Return the listing's lines from the one containing "Where should I" through the one containing "[x=86, y=382]" word for word, omitting the pictures.

* * * * * * *

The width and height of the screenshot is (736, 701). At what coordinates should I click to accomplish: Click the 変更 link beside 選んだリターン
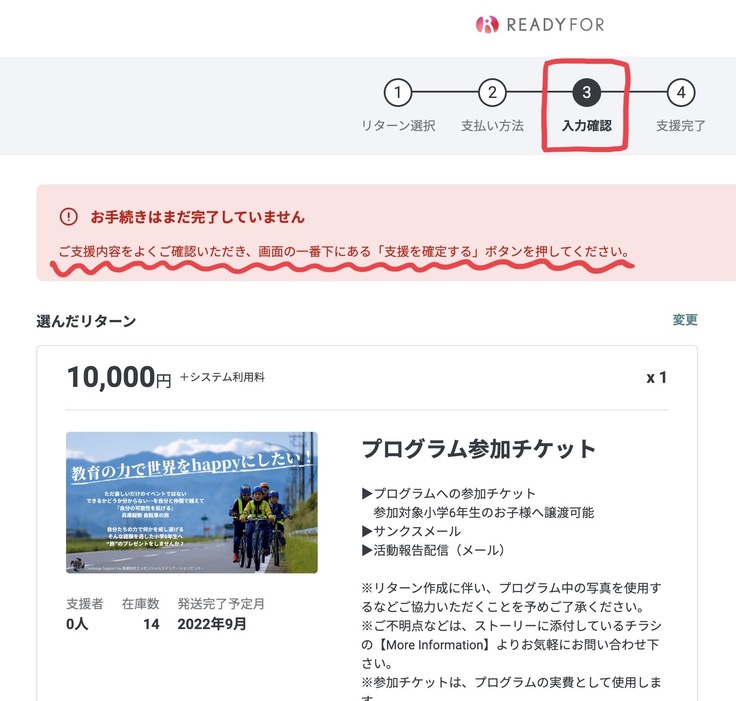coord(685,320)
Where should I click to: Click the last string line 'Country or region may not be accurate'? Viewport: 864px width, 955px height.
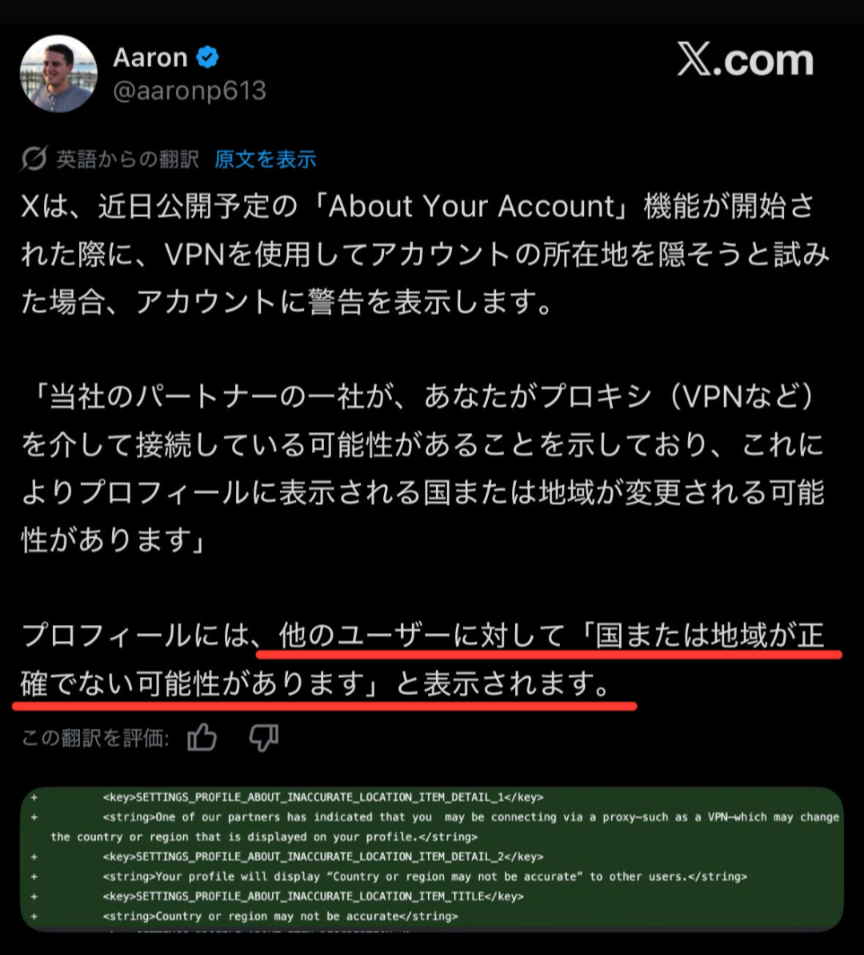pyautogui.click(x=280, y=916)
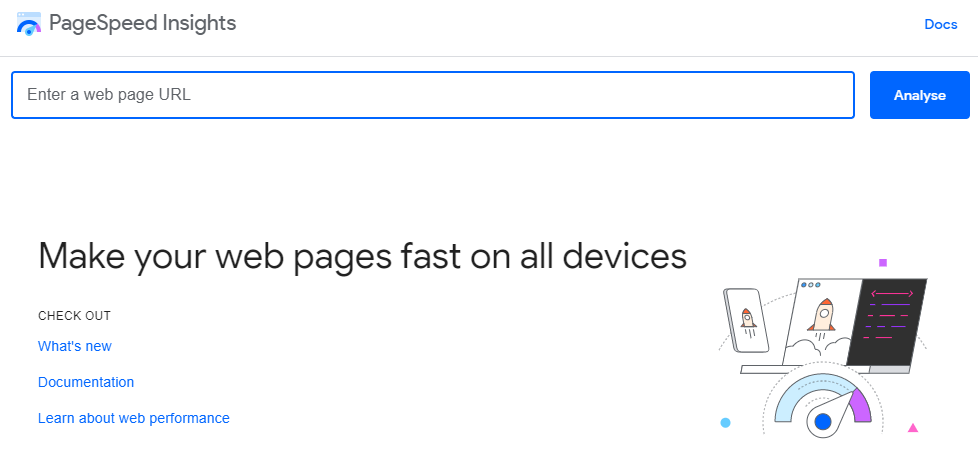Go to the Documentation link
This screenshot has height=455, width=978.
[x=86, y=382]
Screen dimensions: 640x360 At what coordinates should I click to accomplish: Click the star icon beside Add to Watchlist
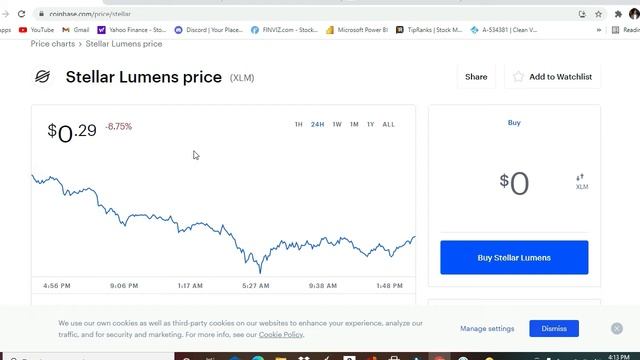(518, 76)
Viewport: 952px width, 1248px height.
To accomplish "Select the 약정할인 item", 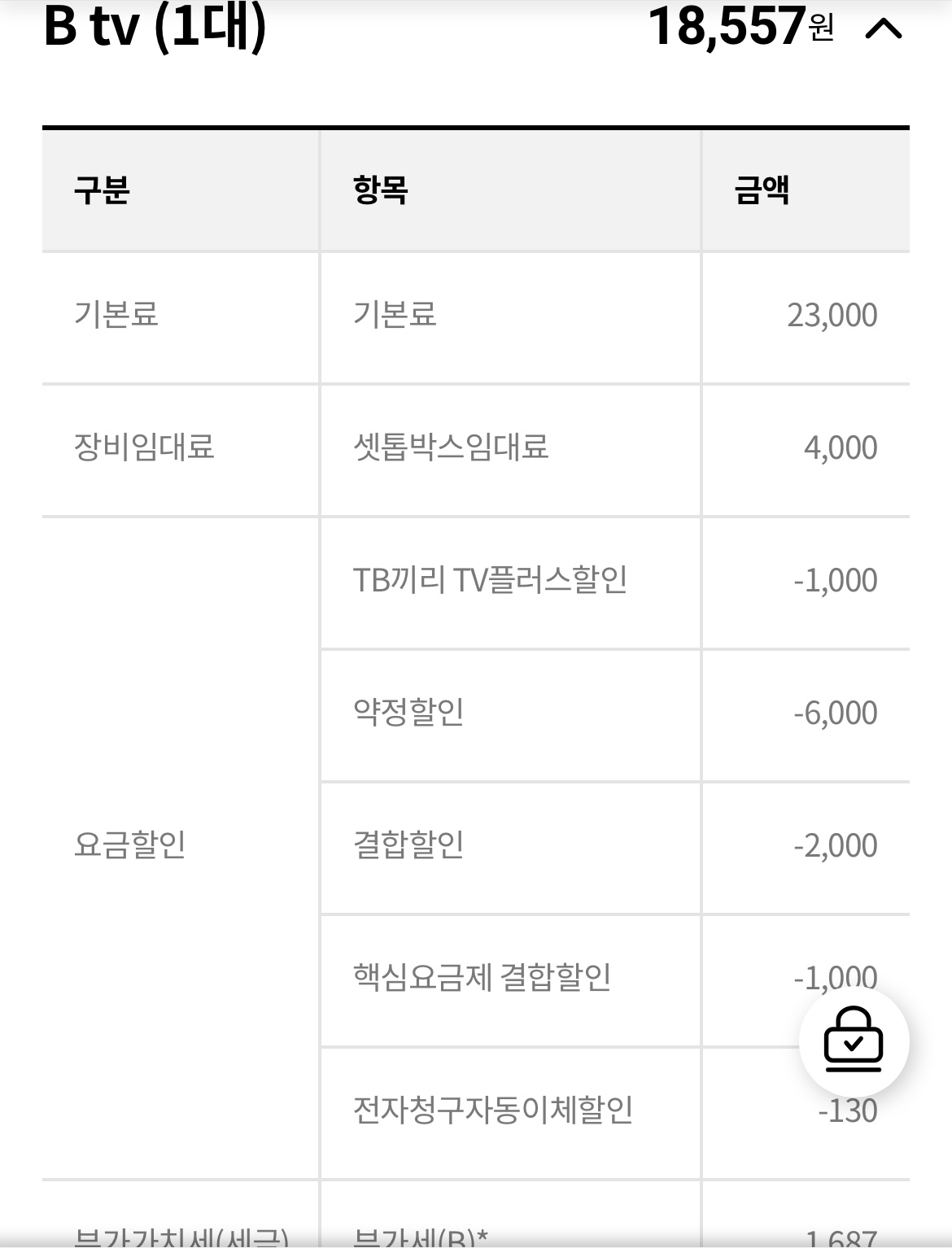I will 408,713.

* * * * * * *

[RESPONSE FOR THIS EXERCISE]:
Where should I click to: Click the last string line 'Country or region may not be accurate'? Viewport: 864px width, 955px height.
pyautogui.click(x=280, y=916)
Go to the Documentation link
This screenshot has height=455, width=978.
[x=86, y=382]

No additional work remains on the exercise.